◆ **RECORD EXCERPTS**
______

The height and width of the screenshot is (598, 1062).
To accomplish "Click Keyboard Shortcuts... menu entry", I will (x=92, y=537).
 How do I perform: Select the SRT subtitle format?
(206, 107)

______

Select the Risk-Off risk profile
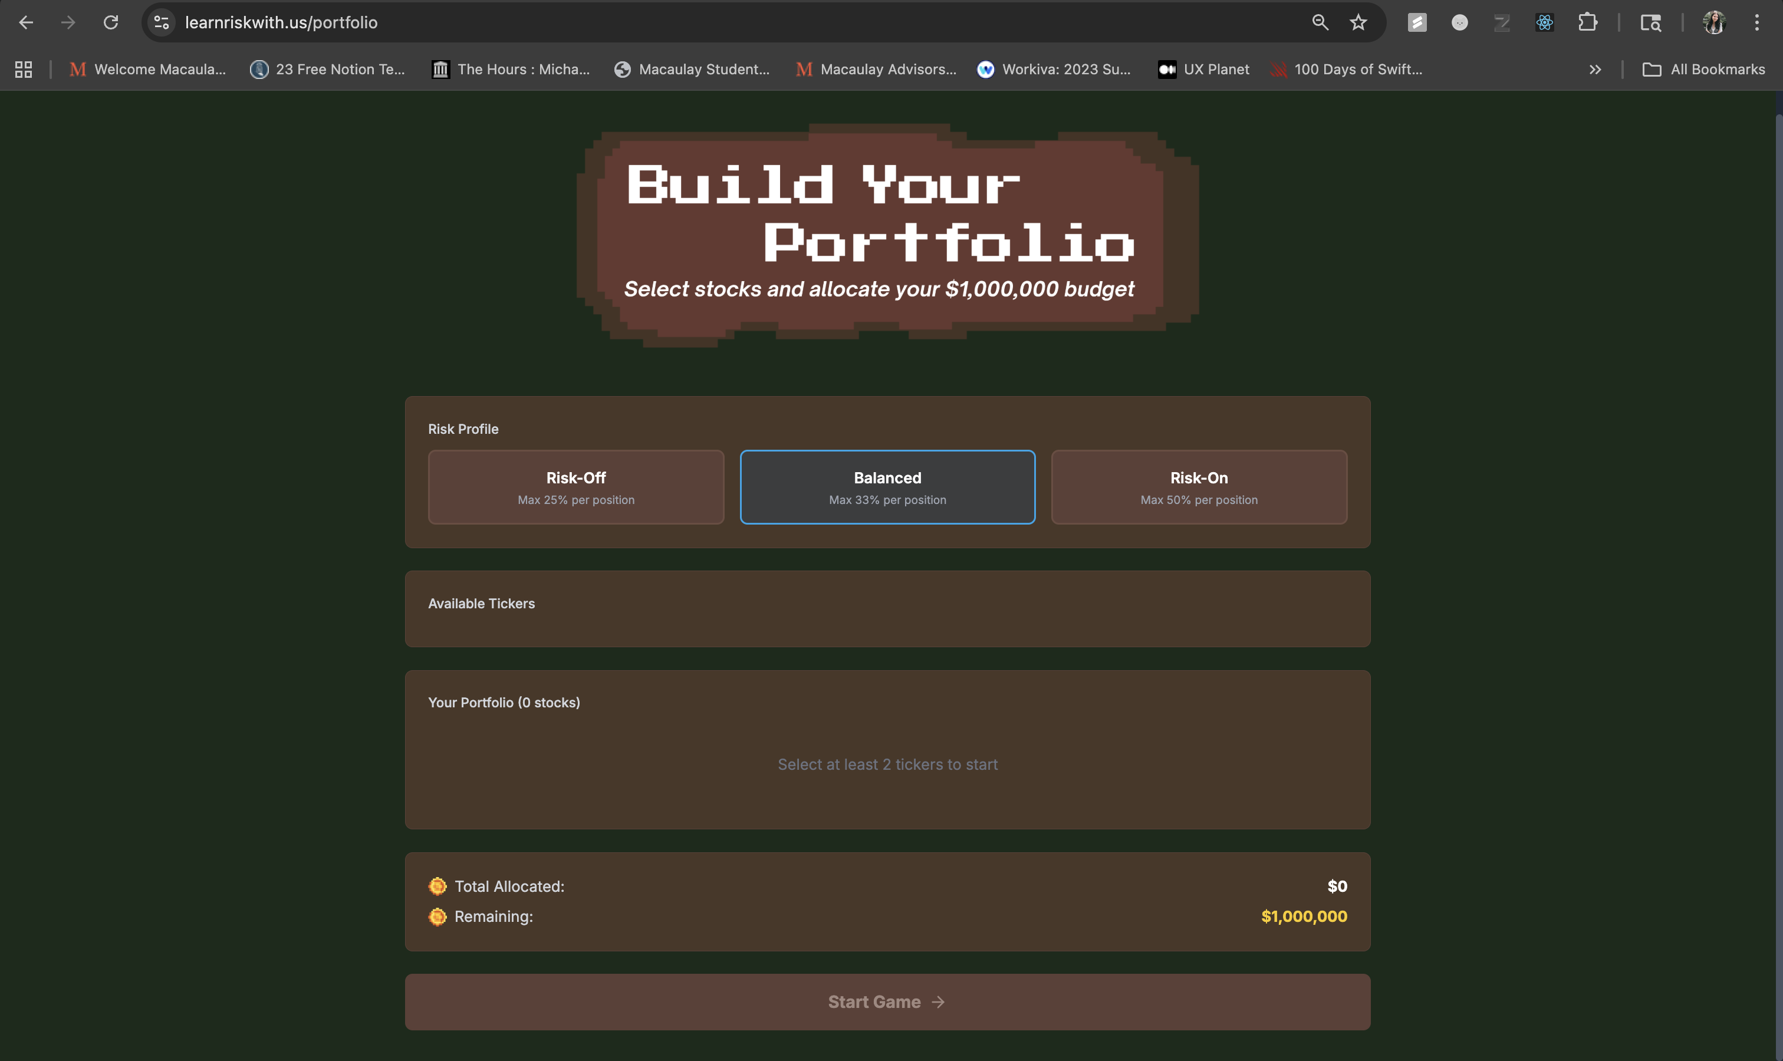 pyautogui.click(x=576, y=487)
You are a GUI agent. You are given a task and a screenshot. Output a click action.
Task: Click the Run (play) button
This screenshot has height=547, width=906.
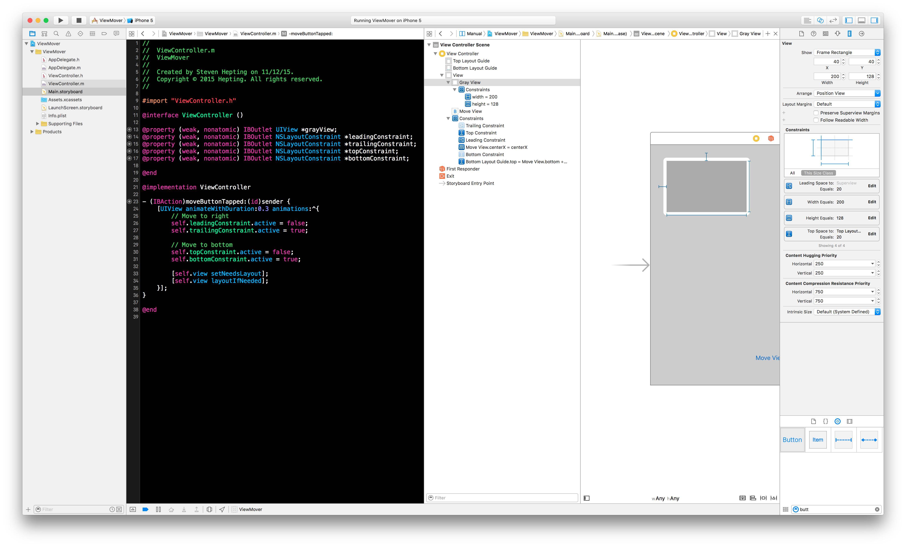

______

◆ **THE PROBLEM**
Transcribe the lines above between the line holding "You are a GUI" and the line holding "This screenshot has height=547, width=906.", inclusive, exactly as they stand and with nothing added.

◆ **TASK SOLUTION**
You are a GUI agent. You are given a task and a screenshot. Output a click action.
Task: Click the Run (play) button
This screenshot has height=547, width=906.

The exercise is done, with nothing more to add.